El joven hacía un gran intento por recordar todo lo que había sucedido, y observó a la señora Hada Neubauer pensando en que ella tendría las respuestas.
— ¿Usted sabe quién fue? ¿Dónde está mi padre? ¿Dónde se lo llevó aquel…? ¿Qué fue aquello en realidad?
— Cálmate Jan Siegfried. Mejor vayamos por tu hija para que podamos salir de aquí antes de que todos despierten.
— ¡Mi hija! Dijo usted que la dejó en el camerino de Odette.
— Y allá se encuentra. ¡Vamos!
Hada Neubauer adelantó sus pasos, y detrás de ella fueron Odette y Jan Siegfried. Rumbo al camerino no dejaban de ver a personas tendidas por los suelos. Todas caídas en un profundo sueño según la señora Neubauer.
— ¿Está segura de que estas personas solo duerme?
— Profundamente al igual que tu pequeña —contestó abriendo la puerta del camerino perteneciente a Odette—
— ¡Sirah!
— Ssshhh… procura no despertarla —le advirtió la mujer— No interrumpas los dulces sueños de tu hija.

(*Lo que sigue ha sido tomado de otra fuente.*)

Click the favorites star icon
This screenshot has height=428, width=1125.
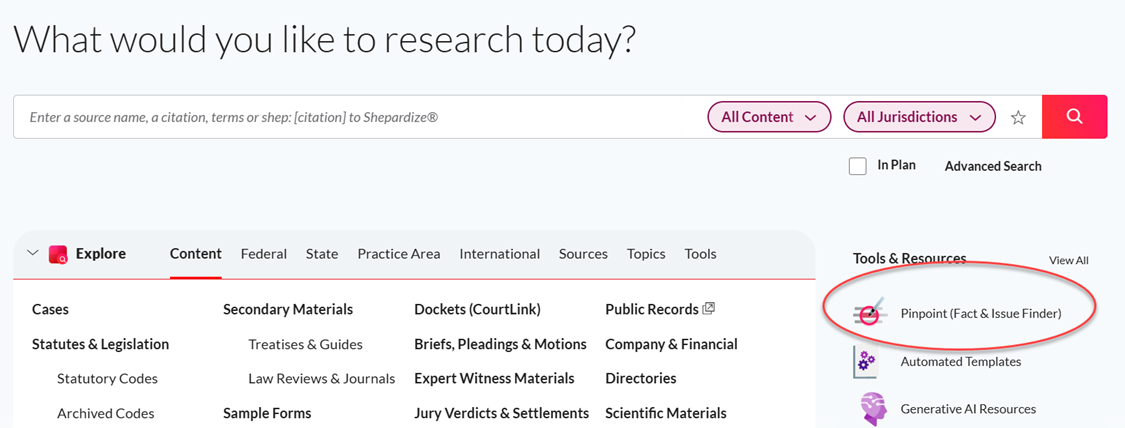[x=1018, y=118]
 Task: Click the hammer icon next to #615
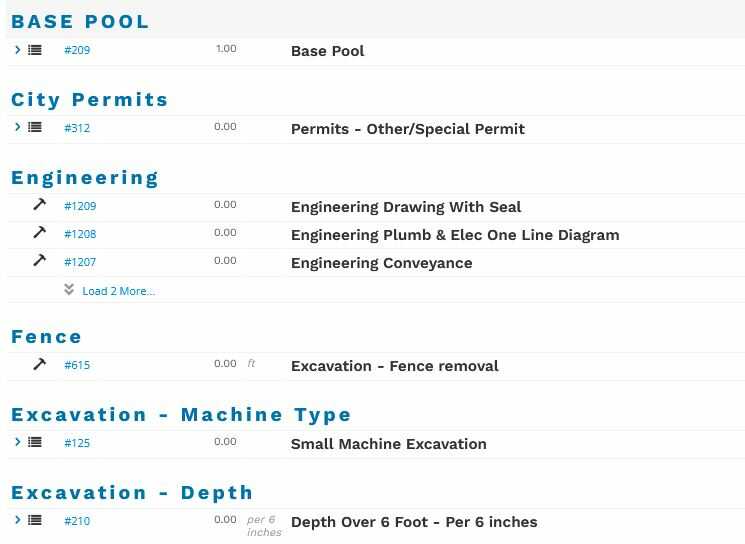(40, 364)
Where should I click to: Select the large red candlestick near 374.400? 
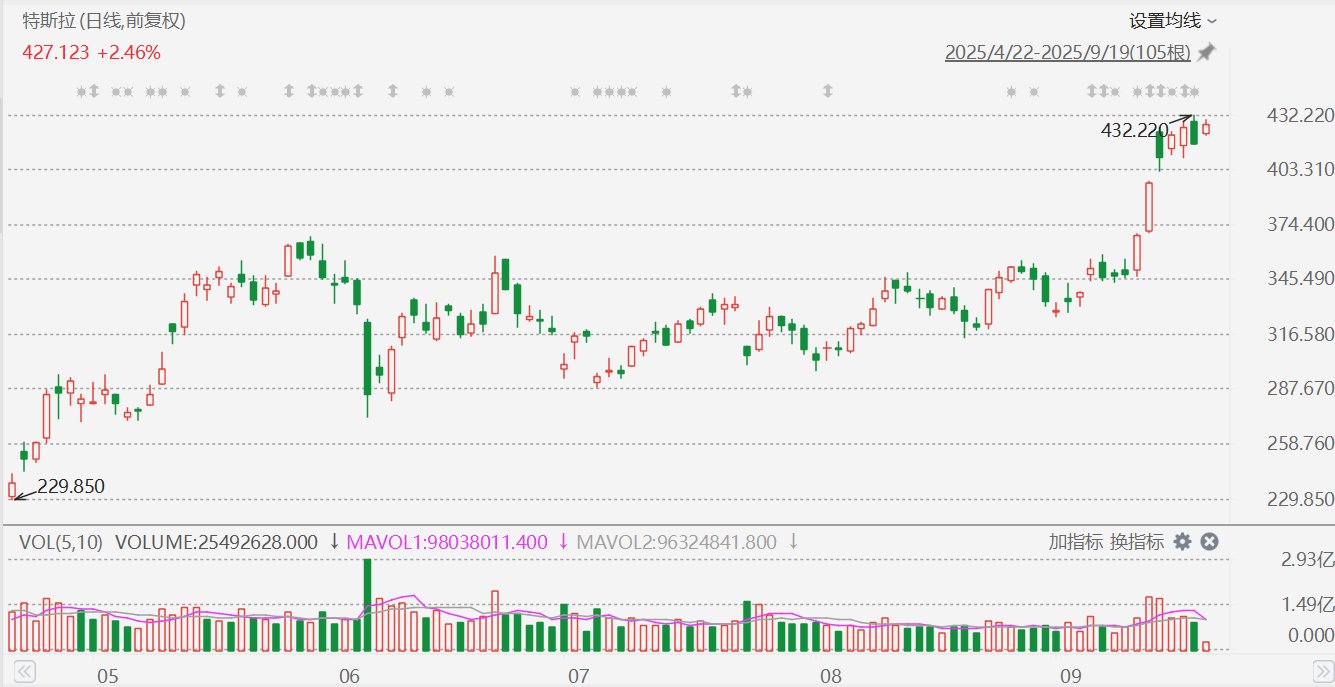tap(1149, 207)
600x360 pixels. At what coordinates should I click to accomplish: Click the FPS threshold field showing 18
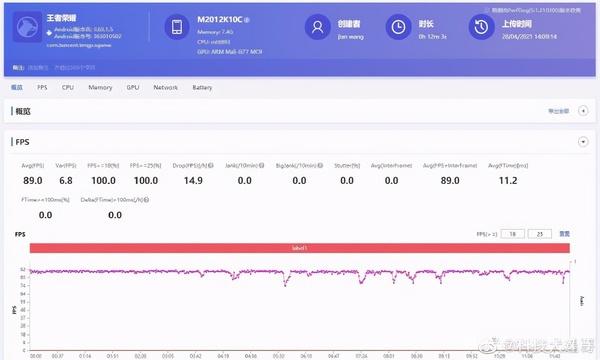tap(512, 234)
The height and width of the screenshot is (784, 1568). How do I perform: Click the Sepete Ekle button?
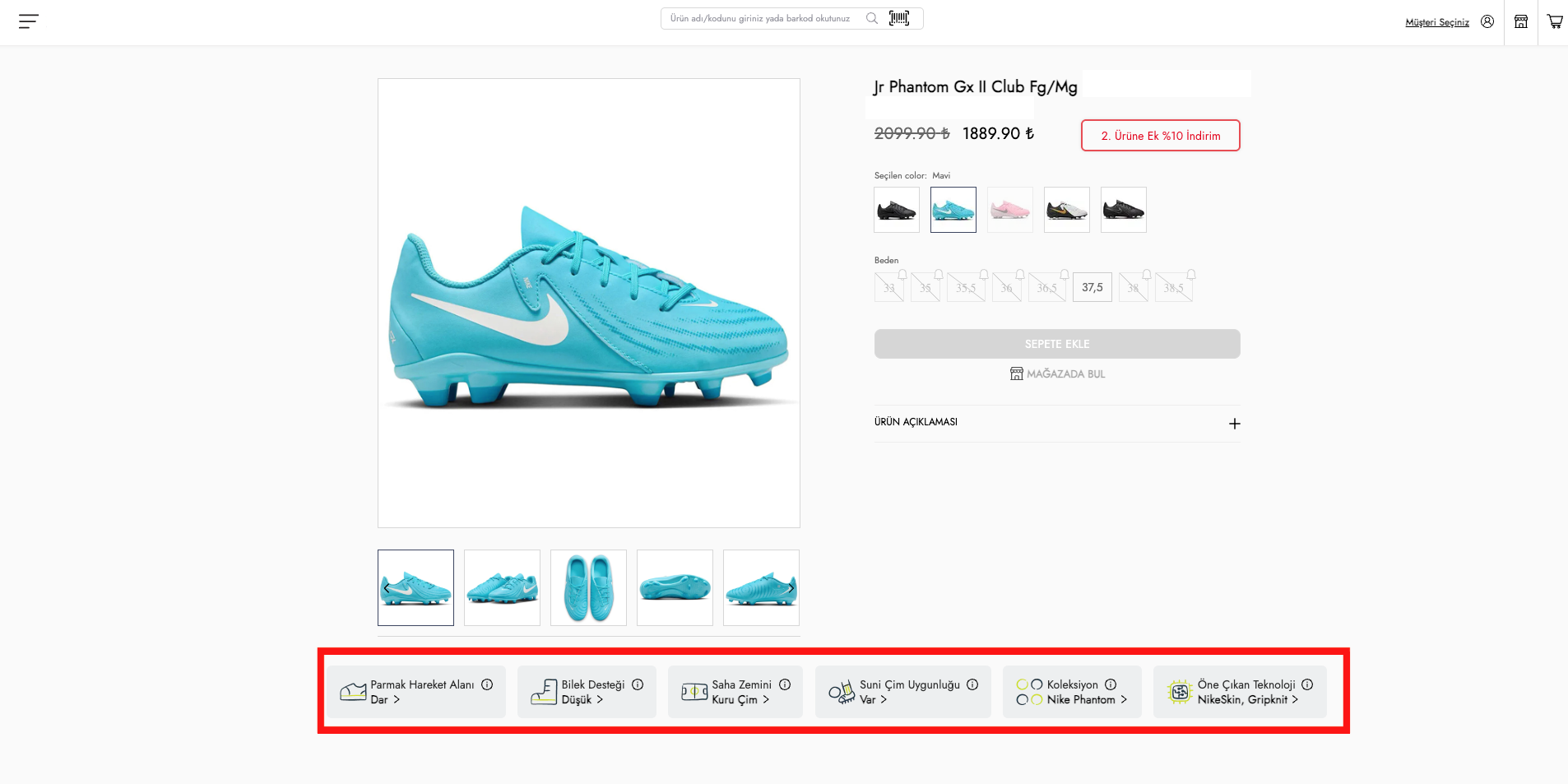point(1056,344)
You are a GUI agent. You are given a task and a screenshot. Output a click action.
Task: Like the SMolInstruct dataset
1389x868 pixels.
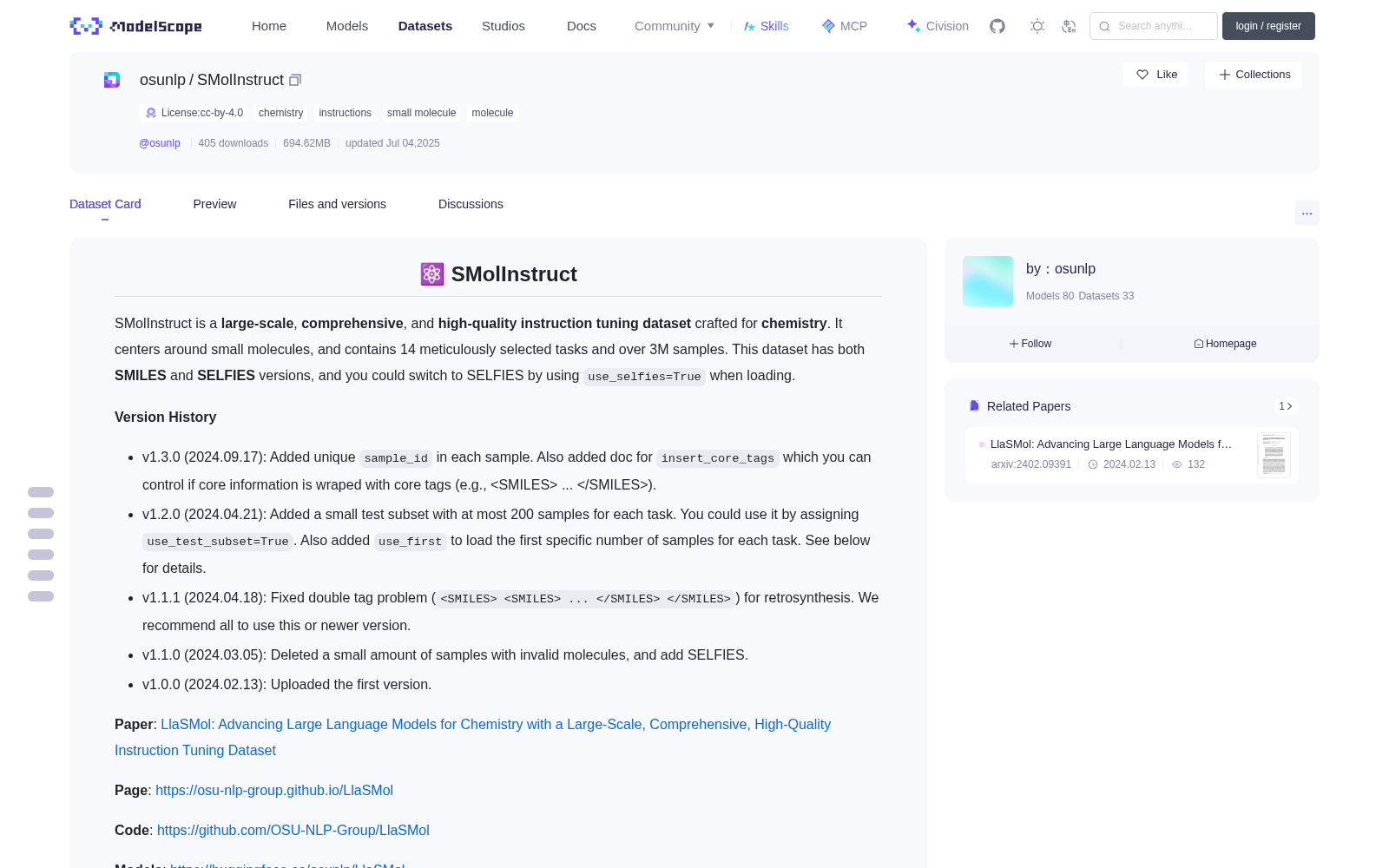1156,75
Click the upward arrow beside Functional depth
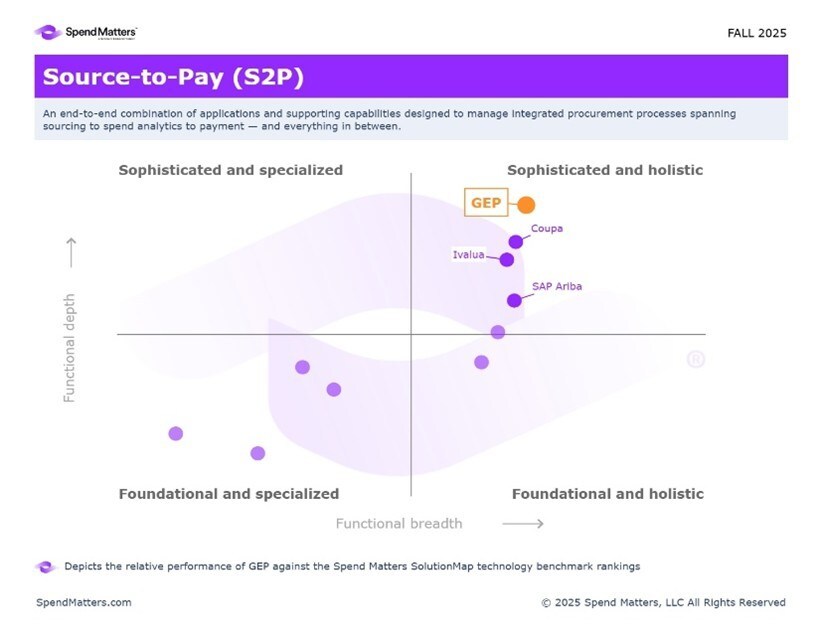Viewport: 822px width, 642px height. click(x=71, y=253)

— Cárgala con cuidado, amor mío. Tomaré mis pertenencias y nos vamos.
— También debo ir por mi mochila. Lo dejé en el otro camerino.
Jan Siegfried tomó entonces a su hija entre sus brazos con la mayor delicadeza posible y con pasos suaves abandonaron el camerino perteneciente al de la princesa Odette. Posteriormente, fueron por la mochila del joven al camerino contiguo.
— Lamento tanto haberte puesto en peligro mi pequeña Sirah. Jamás me habría perdonado si algo malo te sucedía.
— Nada malo le ha sucedido. Y nada malo recordará de todo esto. Ya te dije.
— ¿Cómo habrá hecho él para raptar a mi hija del hotel? ¿Le habrá hecho algo malo a mi madre? ¿A la señora Cluzet?
De tan solo pensar en esas horrendas posibilidades nuevamente el corazón de Jan Siegfried caía en la más absoluta aflicción.
Hada Neubauer negó con la cabeza.
— Rudolf únicamente quería a la pequeña, y se encargó de sacarla de la habitación sin que nadie lo note. En cuanto vuelvas allá, no hallarás el panorama distinto a este lugar.